Il nuovo album dei Pixies ci spinge a domandarci cosa dovrebbe fare una band storica, blasonata e perfettamente inquadrabile nell’albo del rock per continuare – anche nel 2024 – a fare buona musica, pur sapendo che i tempi dei grandi capolavori sono finiti
Non è mai facile l’approccio al nuovo album di una band storica. Ancora più difficile quando la band in questione è quella creatura proveniente da Boston chiamata Pixies. Stiamo parlando di uno dei pilastri dell’alternative e dell’indie rock americano. I primi due dischi, usciti nell’88 e nell’89, sono capolavori indiscussi. Poi lo scioglimento nel ’93 e la reunion nel 2004. Dieci anni dopo, un nuovo album. Ora, nel 2024, con l’uscita di The Night The Zombies Came, sono più i dischi post-reunion di quelli pre-scioglimento. Spoiler (ahimè, abbastanza scontato): la qualità tecnica produttiva è aumentata; quella compositiva e artistica, progressivamente diminuita. Ed era quasi inevitabile. Ma andiamo con ordine.
The Night The Zombies Came arriva dopo solo due anni dal precedente e deludente Doggerel. Paz Lenchantin ha lasciato la band e al suo posto è subentrata Emma Richardson. Ascoltiamo la sua voce accompagnare scolasticamente quella – da tempo ormai rilassata – di Frank Black nell’opening Primrose e non solo. Il suo basso non è particolarmente rilevante nel songwriting, anche se in un pezzo dalle atmosfere desolate come Chicken il suo contributo è essenziale. In generale, come si suol dire in questi casi, fa il suo, senza infamia e senza lode.
Ad avere ancora una certa presa è invece la chitarra di Joey Santiago, dagli inserti space e psichedelici che ormai sono suoi marchi di fabbrica. Brani come Hypnotised e I Hear You Mary emergono proprio grazie a questi elementi tipici dello stile che ha reso iconico il sound dei Pixies.

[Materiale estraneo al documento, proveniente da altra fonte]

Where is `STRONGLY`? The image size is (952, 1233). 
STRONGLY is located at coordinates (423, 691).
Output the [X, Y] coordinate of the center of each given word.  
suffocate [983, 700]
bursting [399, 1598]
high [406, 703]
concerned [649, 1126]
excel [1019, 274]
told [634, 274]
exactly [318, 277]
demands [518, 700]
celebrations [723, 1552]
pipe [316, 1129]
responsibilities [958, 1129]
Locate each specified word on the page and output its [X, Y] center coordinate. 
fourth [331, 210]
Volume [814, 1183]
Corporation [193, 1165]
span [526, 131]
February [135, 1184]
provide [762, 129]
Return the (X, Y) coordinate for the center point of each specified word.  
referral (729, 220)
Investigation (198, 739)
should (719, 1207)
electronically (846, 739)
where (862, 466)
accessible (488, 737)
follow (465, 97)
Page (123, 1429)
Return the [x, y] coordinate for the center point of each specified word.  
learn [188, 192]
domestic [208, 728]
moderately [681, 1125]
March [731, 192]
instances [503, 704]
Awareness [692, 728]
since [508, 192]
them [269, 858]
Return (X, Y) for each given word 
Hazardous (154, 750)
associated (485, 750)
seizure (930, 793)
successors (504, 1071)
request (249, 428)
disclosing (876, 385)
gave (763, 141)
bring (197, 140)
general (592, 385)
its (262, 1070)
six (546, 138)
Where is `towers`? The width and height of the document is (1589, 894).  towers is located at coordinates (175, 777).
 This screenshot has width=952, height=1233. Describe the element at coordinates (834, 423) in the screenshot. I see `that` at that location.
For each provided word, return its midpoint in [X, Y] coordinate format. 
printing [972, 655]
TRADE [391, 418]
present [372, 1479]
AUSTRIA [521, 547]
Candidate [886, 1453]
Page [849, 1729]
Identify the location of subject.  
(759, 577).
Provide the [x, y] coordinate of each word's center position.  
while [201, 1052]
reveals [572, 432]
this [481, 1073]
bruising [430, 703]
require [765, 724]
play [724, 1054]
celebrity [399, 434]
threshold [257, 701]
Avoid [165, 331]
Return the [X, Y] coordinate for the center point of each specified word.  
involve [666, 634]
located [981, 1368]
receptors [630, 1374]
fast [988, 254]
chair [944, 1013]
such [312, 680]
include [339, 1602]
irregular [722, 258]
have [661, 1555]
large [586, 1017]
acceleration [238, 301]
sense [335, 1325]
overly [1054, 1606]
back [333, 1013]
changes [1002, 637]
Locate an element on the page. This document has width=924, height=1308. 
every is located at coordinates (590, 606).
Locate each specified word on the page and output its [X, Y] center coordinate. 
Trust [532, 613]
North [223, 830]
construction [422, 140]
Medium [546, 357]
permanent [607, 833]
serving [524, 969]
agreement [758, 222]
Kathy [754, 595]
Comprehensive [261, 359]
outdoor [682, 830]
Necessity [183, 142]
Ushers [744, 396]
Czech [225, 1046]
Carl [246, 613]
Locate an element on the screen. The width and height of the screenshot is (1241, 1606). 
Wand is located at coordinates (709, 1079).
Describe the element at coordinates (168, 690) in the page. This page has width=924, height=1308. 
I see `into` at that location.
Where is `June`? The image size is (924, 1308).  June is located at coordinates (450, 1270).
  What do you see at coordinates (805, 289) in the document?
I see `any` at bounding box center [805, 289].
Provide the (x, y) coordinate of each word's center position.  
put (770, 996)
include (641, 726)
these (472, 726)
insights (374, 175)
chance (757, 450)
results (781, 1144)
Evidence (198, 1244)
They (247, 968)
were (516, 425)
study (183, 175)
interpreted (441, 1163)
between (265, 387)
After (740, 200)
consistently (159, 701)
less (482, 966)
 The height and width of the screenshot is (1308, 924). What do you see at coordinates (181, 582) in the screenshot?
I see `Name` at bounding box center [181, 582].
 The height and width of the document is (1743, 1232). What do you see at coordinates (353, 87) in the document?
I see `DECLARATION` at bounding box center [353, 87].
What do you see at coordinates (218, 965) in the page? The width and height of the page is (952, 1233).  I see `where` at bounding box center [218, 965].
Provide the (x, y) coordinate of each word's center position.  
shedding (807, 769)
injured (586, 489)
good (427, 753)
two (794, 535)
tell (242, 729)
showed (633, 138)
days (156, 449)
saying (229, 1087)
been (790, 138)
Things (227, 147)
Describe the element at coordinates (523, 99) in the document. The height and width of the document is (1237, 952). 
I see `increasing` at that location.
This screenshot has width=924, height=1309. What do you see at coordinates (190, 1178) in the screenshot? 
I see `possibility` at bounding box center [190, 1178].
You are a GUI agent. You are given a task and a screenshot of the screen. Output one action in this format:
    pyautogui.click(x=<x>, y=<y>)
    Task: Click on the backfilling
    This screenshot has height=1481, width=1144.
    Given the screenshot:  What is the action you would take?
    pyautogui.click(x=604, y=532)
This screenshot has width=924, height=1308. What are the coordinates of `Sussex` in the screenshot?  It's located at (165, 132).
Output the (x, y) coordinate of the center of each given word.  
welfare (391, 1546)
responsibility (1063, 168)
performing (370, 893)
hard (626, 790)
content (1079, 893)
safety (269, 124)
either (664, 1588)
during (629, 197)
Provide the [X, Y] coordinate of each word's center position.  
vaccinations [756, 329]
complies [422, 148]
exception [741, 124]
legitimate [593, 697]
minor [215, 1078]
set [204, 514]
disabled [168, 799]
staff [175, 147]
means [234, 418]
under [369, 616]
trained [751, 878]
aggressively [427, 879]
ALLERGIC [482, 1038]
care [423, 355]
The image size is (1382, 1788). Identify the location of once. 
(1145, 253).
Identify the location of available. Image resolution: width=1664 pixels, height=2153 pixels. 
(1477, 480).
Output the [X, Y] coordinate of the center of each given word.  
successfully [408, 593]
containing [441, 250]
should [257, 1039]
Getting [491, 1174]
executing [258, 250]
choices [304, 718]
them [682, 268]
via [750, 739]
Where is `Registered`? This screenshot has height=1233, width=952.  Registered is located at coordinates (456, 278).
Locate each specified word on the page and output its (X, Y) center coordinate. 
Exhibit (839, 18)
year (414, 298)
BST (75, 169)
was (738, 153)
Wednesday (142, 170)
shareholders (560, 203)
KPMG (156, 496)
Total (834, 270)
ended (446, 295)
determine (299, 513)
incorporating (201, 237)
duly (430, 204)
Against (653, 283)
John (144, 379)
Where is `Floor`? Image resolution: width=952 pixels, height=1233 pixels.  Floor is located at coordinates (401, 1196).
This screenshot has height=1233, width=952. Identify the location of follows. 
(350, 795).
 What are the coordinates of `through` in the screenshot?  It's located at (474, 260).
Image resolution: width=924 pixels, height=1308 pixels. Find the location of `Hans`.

Tuttavia, non mancano anche pezzi più energici come You’re So Impatient e la tirata garage rock Ernest Evans, che hanno il giusto tiro. Le ritmiche di David Lovering accompagnano i riff semplici e diretti, inspessiti da una produzione che però è così pulita e precisa da impedire quel coinvolgimento offerto dall’attitudine selvaggia che la band ha incarnato nella prima parte della sua carriera.
E ci siamo: anch’io sono caduto nella trappola del «sì, carino questo nuovo album, ma i primi erano tutta un’altra cosa…». Considerazione banale, lo so, ma è un pensiero che emerge quasi inevitabile durante e dopo l’ascolto di The Night The Zombies Came, del quale in fondo non resta molto altro da dire. È un disco che scarseggia di idee efficaci, che risultino abbastanza interessanti da restare nella testa di chi, se conosce la discografia dei Pixies, non può fare a meno di cadere nel tranello nostalgico del confronto con i primi dischi – su tutti, Surfer Rosa e Doolittle, ma perfino anche con Trompe le Monde, l’album meno interessante della loro prima parte di carriera –.
Ma è sbagliato – se non addirittura stupido – cadere in questi paragoni. Perfino Frank Black, oggi più maturo – o semplicemente invecchiato (il tempo passa per tutti) –, sa che per la sua band sarà impossibile sfornare un capolavoro come quelli dei primi dischi. Anche lui, infatti, fa il suo: quando ha un riff e una linea vocale, inizia a costruirci una canzone. Semplice e funzionale, tutto qui. Ed ecco infatti che, dopo appena due anni da un album dimenticabile come Doggerel, ne esce uno altrettanto dimenticabile, i cui unici guizzi – ribadisco, tutti made by Joey Santiago – non sono che piccoli addobbi sonori pensati per impreziosire l’insieme – come ad esempio in The Vegas Suite – ma che, tuttavia, non sono sufficienti ad assolvere il disco dalla presenza di brani scadenti, come Kings of the Praire o Johnny Good Man.
In conclusione, ascoltando The Night The Zombies Came si ha l’impressione di trovarsi di fronte a un album sbrigativo, composto senza fare un minimo di selezione. Se da una parte fa piacere realizzare che band come i Pixies sono ancora attive e vogliose di scrivere nuova musica; dall’altra, se il risultato è questo, forse sarebbe meglio aspettare qualche anno in più, per dedicare una cura maggiore alla composizione dei brani. Una frequenza di pubblicazione così alta, infatti, in casi come questo non sembra motivata da un’eccessiva forma di entusiasmo, quanto piuttosto dalla premura di non cadere nel dimenticatoio.